He was an American author whose real name was William Sydney Porter. He was born September 11, 1862, in the quiet little village of Greensboro in North Carolina. He fell ill with a bad lung in 1882 and left North Carolina for a ranch in Texas where he worked as a cowboy. He recovered his health and later worked as a newspaper reporter.
In 1894 he became proprietor and editor of a humorous weekly entitled The Rolling Stone. He was, for a short while, a bank clerk but the bank failed and later he was falsely charged with the embezzlement of the small amount of money.
He was on his way to stand trial but boarded the wrong train and ran away to Central America. It was then that he took to the outlaw trail and for twelve months, was either at sea with smugglers or riding with bandits.
It was when he heard that his wife was seriously ill that Porter returned to Texas and surrendered to the law. He was allowed to stay with his wife until she died and he was unjustly sentenced to five years’ imprisonment. He wrote the first of his famous short stories while he was in the penitentiary. It was now that he adopted the penname of O Henry, sending his stories through a sister living in Pittsburgh, to various magazines.
He was released in 1902 after serving a minimum term of imprisonment and he went to New York, sure of a welcome from editors who had been buying his work.
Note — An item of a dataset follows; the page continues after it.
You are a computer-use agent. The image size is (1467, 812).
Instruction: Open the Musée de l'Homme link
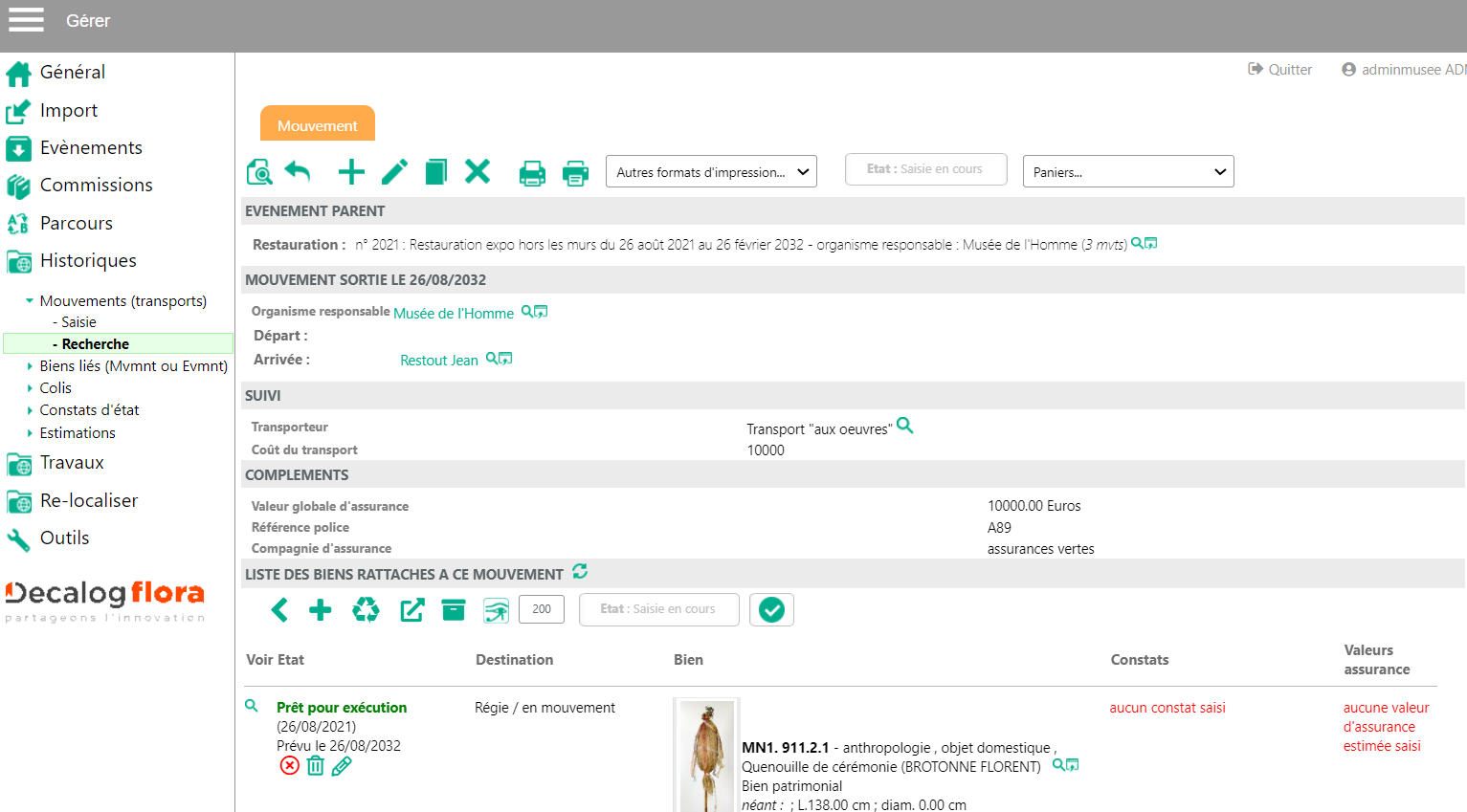[x=453, y=314]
His first book of short stories, Cabbages and Kings, was published in 1904. This was largely based on his own adventures in Texas and Central America. Then he turned his hand to tales of New York City and in particular, to the poor people who dwelt there. His stories could be wry, thrilling and amusing in turn, with O Henry making the most of a vast canvas of fascinating characters.
Although he became the most popular short story writer of the time, he was always modestly paid and being a generous man, was constantly having to pour out material to make ends meet. It is on record that at certain times he turned out as many as fifty stories a year. He made famous the dramatic twist at the end of a story that was copied by many authors after him. O Henry died June 5, 1910.